*SELECTED TEXT*
****************************************
CLIP-Loc: Multi-modal Landmark Association for Global Localization in Object-based Maps

IEEE International Conference on Robotics and Automation (ICRA), 2024
Shigemichi Matsuzaki, Takuma Sugino, Kazuhito Tanaka, Zijun Sha, Shintaro Nakaoka, Shintaro Yoshizawa, and Kazuhiro Shintani
Frontier Research Center,
Toyota Motor Corporation

In conventional global localization in object-based maps, only class information is utilized for constructing a correspondence candidate set, leading to exponential growth of the number as the landmark increases. In this paper, we propose to assign a natural language description as a label to each landmark, and match them with visual observation using a Vision Language Model (VLM). It enables more efficient correspondence matching leveraging the fine-grained information given by the text labels.

Abstract


This paper describes a multi-modal data association method for global localization using object-based maps and camera images. In global localization, or relocalization, using object-based maps, existing methods typically resort to matching all possible combinations of detected objects and landmarks with the same object category, followed by inlier extraction using RANSAC or brute-force search. This approach becomes infeasible as the number of landmarks increases due to the exponential growth of correspondence candidates. In this paper, we propose labeling landmarks with natural language descriptions and extracting correspondences based on conceptual similarity with image observations using a Vision Language Model (VLM). By leveraging detailed text information, our approach efficiently extracts correspondences compared to methods using only object categories. Through experiments, we demonstrate that the proposed method enables more accurate global localization with fewer iterations compared to baseline methods, exhibiting its efficiency.
****************************************
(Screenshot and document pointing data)
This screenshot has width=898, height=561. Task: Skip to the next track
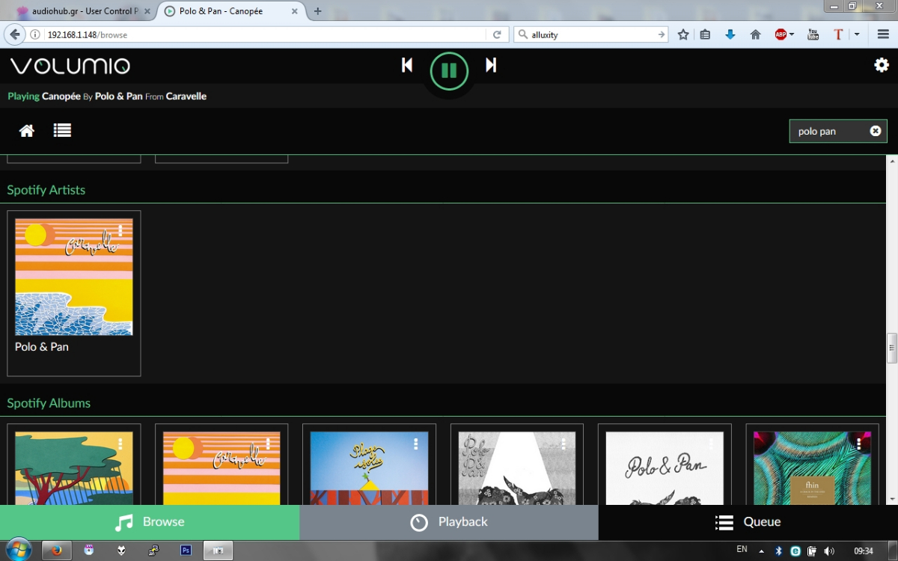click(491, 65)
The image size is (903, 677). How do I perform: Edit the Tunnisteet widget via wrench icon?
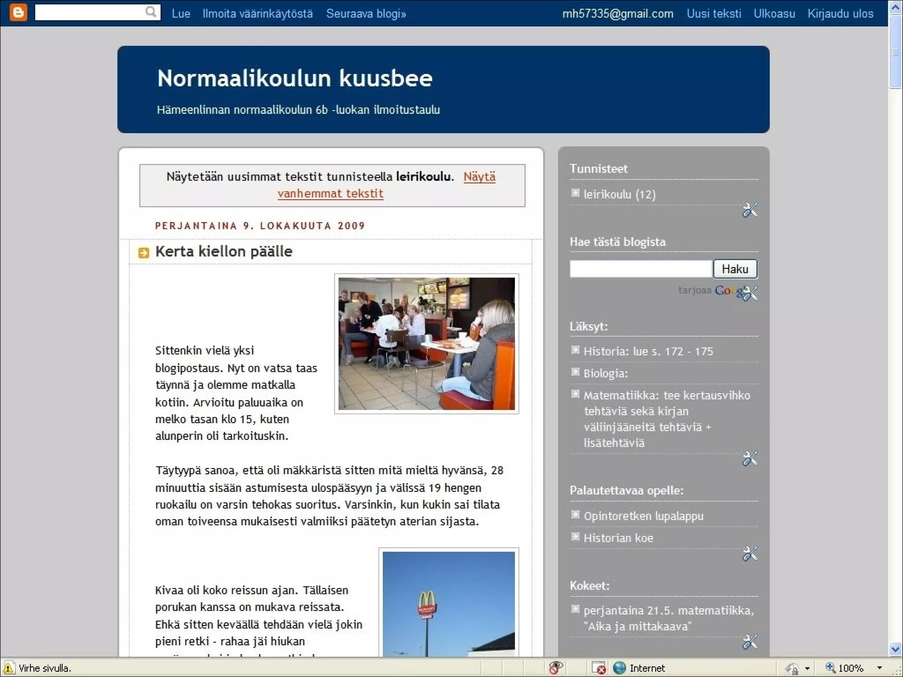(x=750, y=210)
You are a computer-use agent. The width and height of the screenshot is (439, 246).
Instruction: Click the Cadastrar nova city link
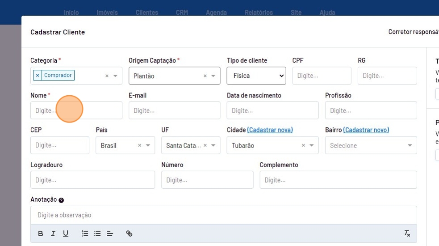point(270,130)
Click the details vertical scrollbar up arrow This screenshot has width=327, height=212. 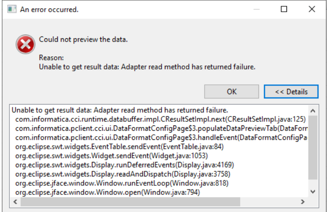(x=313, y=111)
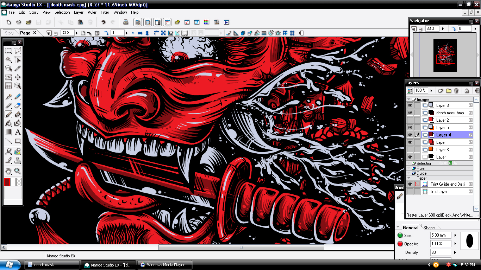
****************************************
*SET EXERCISE*
Check each statement against the CLIP-Loc page above and answer yes or no for each, quoting the words that decide it. 1. Existing methods extract inliers using RANSAC or brute-force search. 2. The proposed method labels landmarks with object categories only. 3. The proposed method needs more iterations than baseline methods.

*SOLUTION BELOW*
1. Yes: "followed by inlier extraction using RANSAC or brute-force search"
2. No: "we propose labeling landmarks with natural language descriptions"
3. No: "enables more accurate global localization with fewer iterations compared to baseline methods"